A prima vista quei piccoli cilindri furono ritenuti tizzoni
spenti, pezzi di legno che l’alta temperatura della lava aveva
bruciato e anneriti. Dopo ci si rese conto di trovarsi alla presenza
dei resti di una grande biblioteca, si tentò di srotolarli con
risultati disastrosi. Arrivò l’abate Antonio Piaggio che con certosina
pazienza realizzò una specie di telaio e il papiro cominciò a rivelare
il suo segreto. Il sistema consisteva nello svolgere e fissare sopra
una membrana trasparente quelle lievi e fragili strisce di carta
divorate ed annerite dalle fiamme. Il cilindro sospeso in aria
mediante fili di seta e senza toccarlo se non con piccoli stili o
pinzette il sacerdote riusciva a separare il tutto e con molta
precauzione e delicatezza sistemarli sui telai di bambagia per non
ridurli in polvere. Due esemplari di questa macchina sono custoditi al
Museo Archeologico di Napoli. I testi filosofici sono esposti nelle bachechedella Biblioteca Nazionale.

Un papiro della villa dei Pisoni (o dei Papiri)

La prima scoperta avvenne nell’ottobre del 1752. Ercolano fu
travolta da una inarrestabile valanga di fango. Poi un’altra tremenda
valanga di lava nel 1631 e la villa dei papiri sprofondò più in
basso. Durante gli scavi apparvero subito vasi, pitture, statue.
Teatri, palestre, case e ville. Un budello sbucò in una villa più
ricca delle altre: bronzi, marmi, mosaici. Un ben di Dio. Ci
riempirono un museo. E poi, pezzi di qualcosa che sembrava carbone, ma erano papiri.

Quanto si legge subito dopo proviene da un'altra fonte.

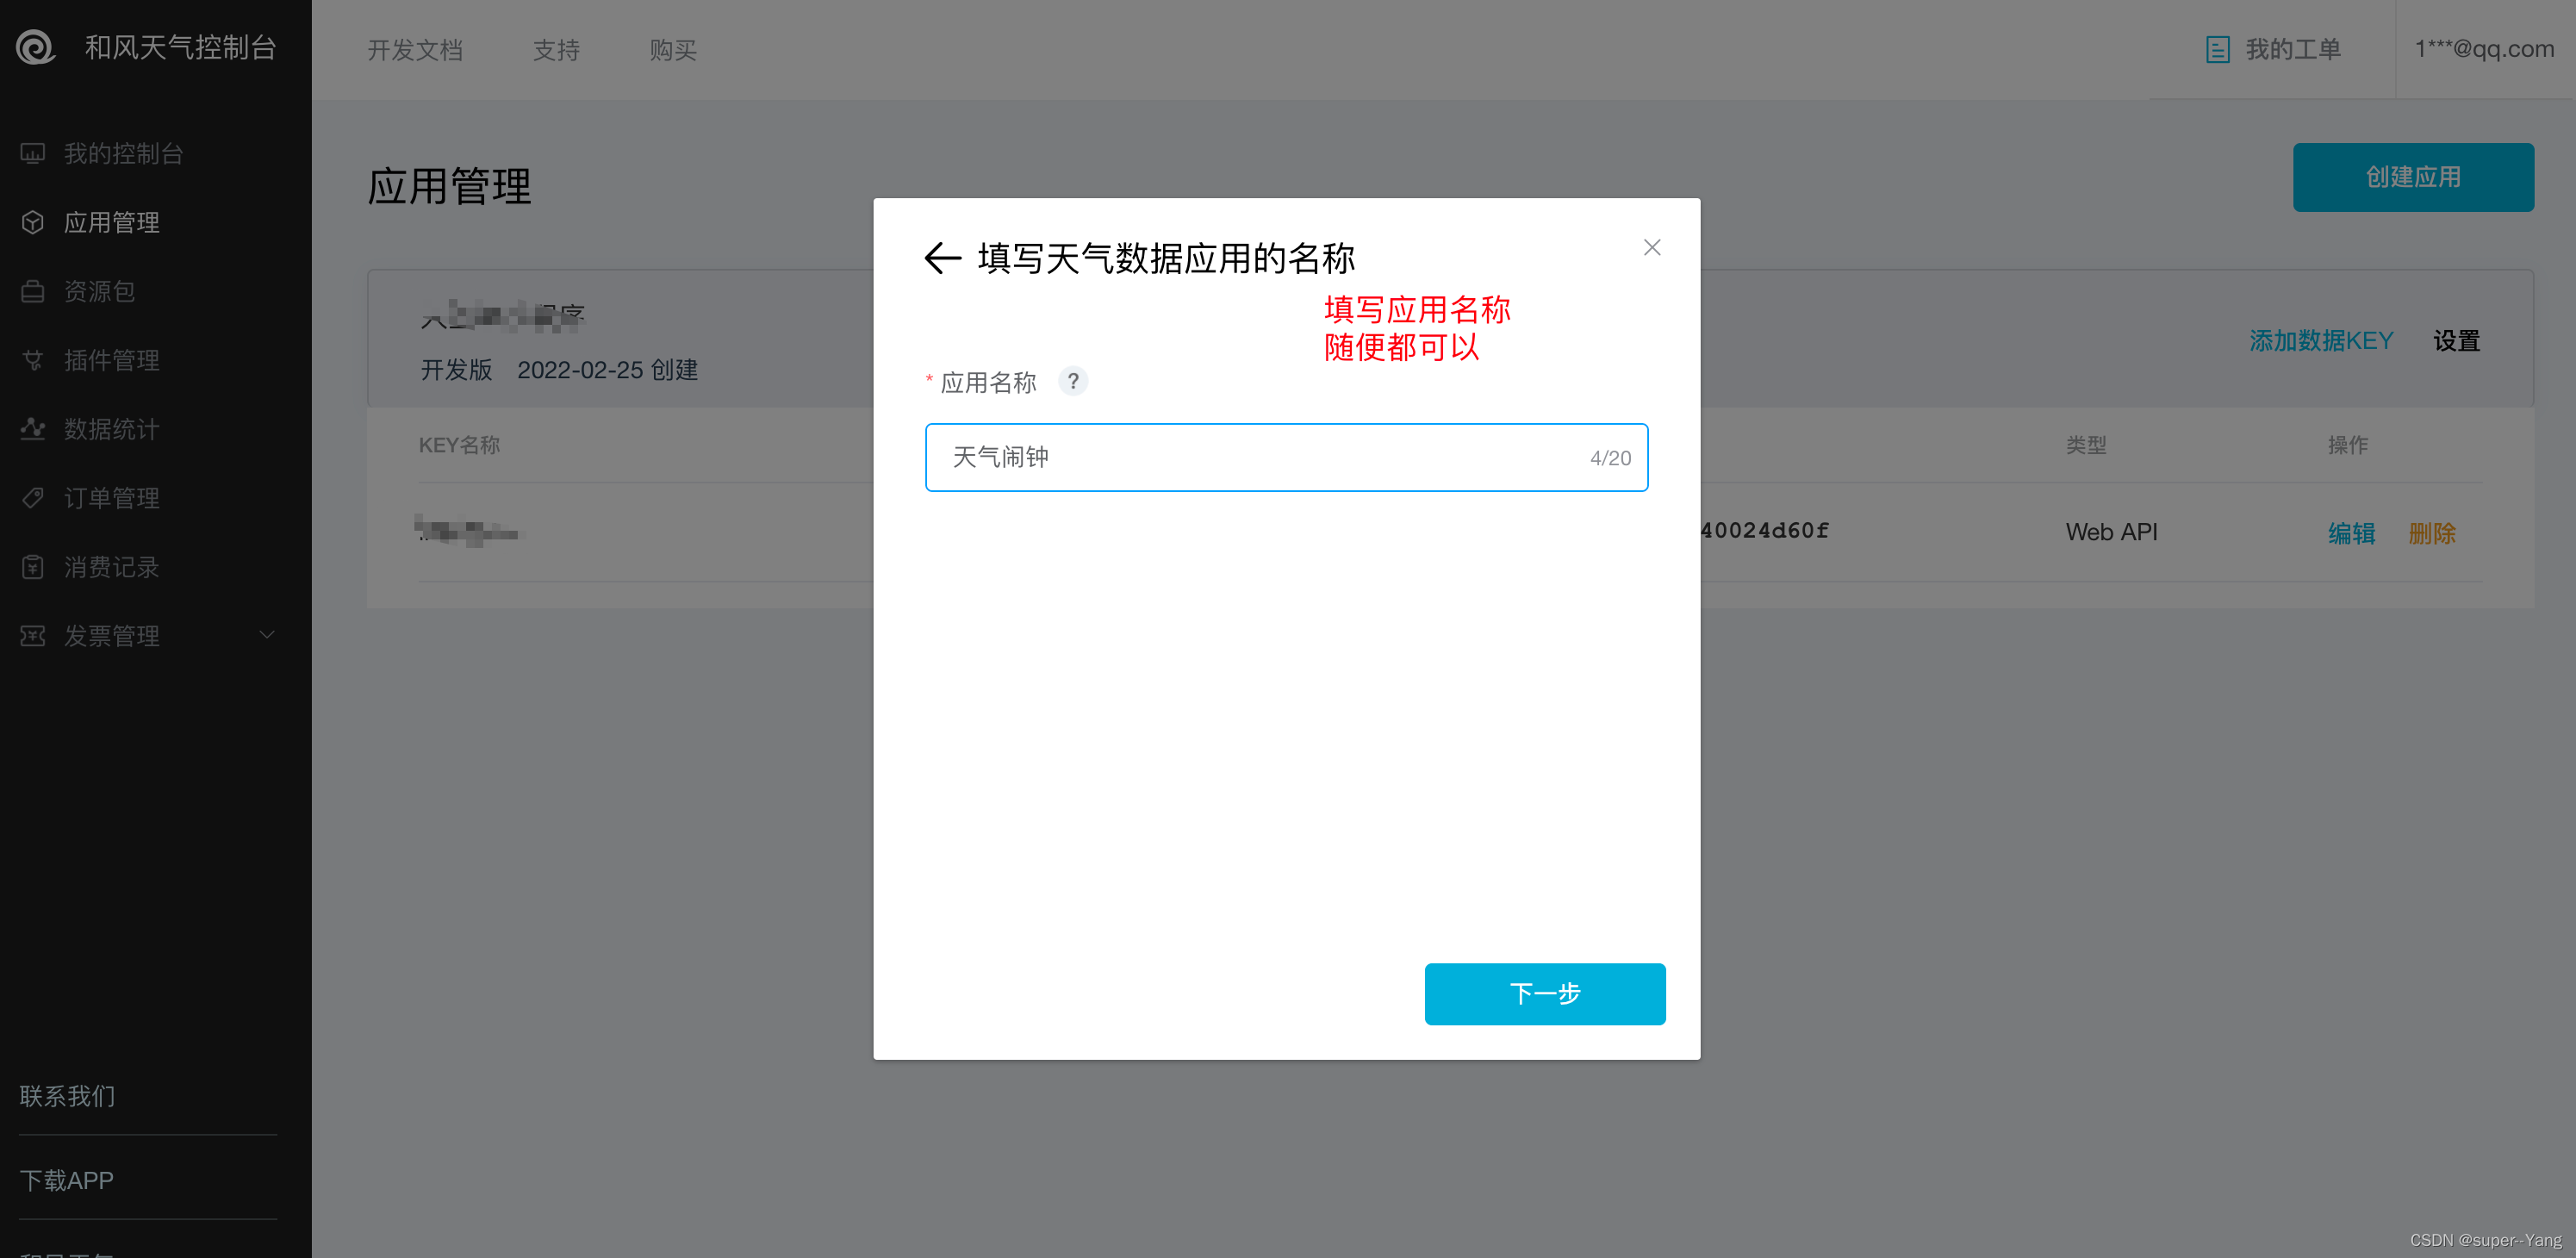Click the 下一步 button

pyautogui.click(x=1544, y=993)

Nel 1754, altri papiri vennero alla luce attraverso le
gallerie che gli scavatori borbonici praticavano nel ventre della
terra per recuperare principalmente, affreschi e mosaici.
Villa dei papiri

I papiri rinvenuti ad Ercolano sono di autori epicurei per la massima parte – precisò il prof. Marcello Gigante, studioso della
materia – ma interessano tutta la civiltà antica e in particolare le
filosofie ellenistiche (scuola di Platone, scuola di Aristotele, gli
stoici, gli scettici) e in generale tutto il pensiero greco, a
cominciare dai presocratici. I trattati sulla musica, sulla retorica,
sulla poetica non espongono solo il punto di vista epicureo, ma
contribuiscono in modo decisivo alla conoscenza delle teorie antiche
con cui Filodemo costituì ad Ercolano questa vasta biblioteca.
Inoltre, a rendere importanti questi papiri anche per la filologia
classica basterebbero le citazioni da Omero, Alceo, Sofocle, Euripide
e cosi via. In uno di questi documenti si sono potuti leggere i nomi
di Virgilio, Plozio, Vario e Quintillio. Uno studioso norvegese Knut
Kleve ha potuto ricostruire alcuni versi del VI libro degli « Annali »
di Ennio, che furono la fonte precipua dell’ « Eneide ».